Had the Star’s editors reviewed his blog any time after May 3, 2011, they would have known that Mr. Hamilton’s had a commercial relationship with government and corporate Smart Grid interests.
How is it that nobody at the Star noticed that Mr. Hamilton’s September 2011 book launch was sponsored by Air Miles, a company he had promotionally profiled in a Star article two months earlier?
Journalistic Standards in Context
Ms. English, a year ago you commented extensively on a plagiarism issue in your column “Margaret Wente Plagiarism Scandal a Test of Accountability” where you described the issue as the “Globe’s credibility crisis” advising:
“I am fairly certain that the Star’s strong culture of accountability, from the highest office of chairman of the board John Honderich, down through my boss, publisher John Cruickshank, would not have allowed me to downplay such serious allegations about any of the Star’s journalists.”
If the facts of the Wente case justify calling it the “Globe’s credibility crisis”, what would be the best way to summarize the Star’s editorial dilemma involving Mr. Hamilton’s conflicted news reports?
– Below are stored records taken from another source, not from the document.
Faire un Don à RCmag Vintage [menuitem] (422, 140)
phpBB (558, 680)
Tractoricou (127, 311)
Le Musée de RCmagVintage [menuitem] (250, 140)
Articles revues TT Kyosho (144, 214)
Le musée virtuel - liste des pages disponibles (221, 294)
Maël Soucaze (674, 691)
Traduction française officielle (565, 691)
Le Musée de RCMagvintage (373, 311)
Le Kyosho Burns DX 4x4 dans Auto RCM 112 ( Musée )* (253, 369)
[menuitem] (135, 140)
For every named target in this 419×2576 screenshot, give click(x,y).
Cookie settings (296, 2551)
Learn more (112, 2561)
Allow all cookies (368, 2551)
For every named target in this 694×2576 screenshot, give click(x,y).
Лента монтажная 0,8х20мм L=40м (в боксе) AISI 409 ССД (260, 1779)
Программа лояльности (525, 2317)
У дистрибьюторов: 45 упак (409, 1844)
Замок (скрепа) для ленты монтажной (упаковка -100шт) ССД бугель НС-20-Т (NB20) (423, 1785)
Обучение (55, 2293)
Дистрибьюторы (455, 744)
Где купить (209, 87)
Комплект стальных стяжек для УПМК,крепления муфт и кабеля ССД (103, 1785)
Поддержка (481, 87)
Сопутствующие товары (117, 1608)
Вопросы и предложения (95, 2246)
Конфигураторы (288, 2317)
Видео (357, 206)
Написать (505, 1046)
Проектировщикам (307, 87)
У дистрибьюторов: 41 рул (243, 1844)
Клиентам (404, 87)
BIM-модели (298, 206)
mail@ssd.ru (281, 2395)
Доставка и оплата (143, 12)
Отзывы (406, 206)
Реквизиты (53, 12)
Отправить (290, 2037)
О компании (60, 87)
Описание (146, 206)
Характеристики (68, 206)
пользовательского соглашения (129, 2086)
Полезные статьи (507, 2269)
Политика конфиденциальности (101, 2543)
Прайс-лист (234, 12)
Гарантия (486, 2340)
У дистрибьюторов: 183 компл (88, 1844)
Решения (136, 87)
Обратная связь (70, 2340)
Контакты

What is the value of a newspaper?
Toronto Star customers are vesting their trust and paying for the judgement and professionalism of its editors to supervise and publish balanced, informative, and ethical journalism. The lines between marketing vs. journalism vs. government are blurred. The Star must take action in response to this evidence showing that Mr. Hamilton’s editors turned a blind eye while he repeatedly crossed the line.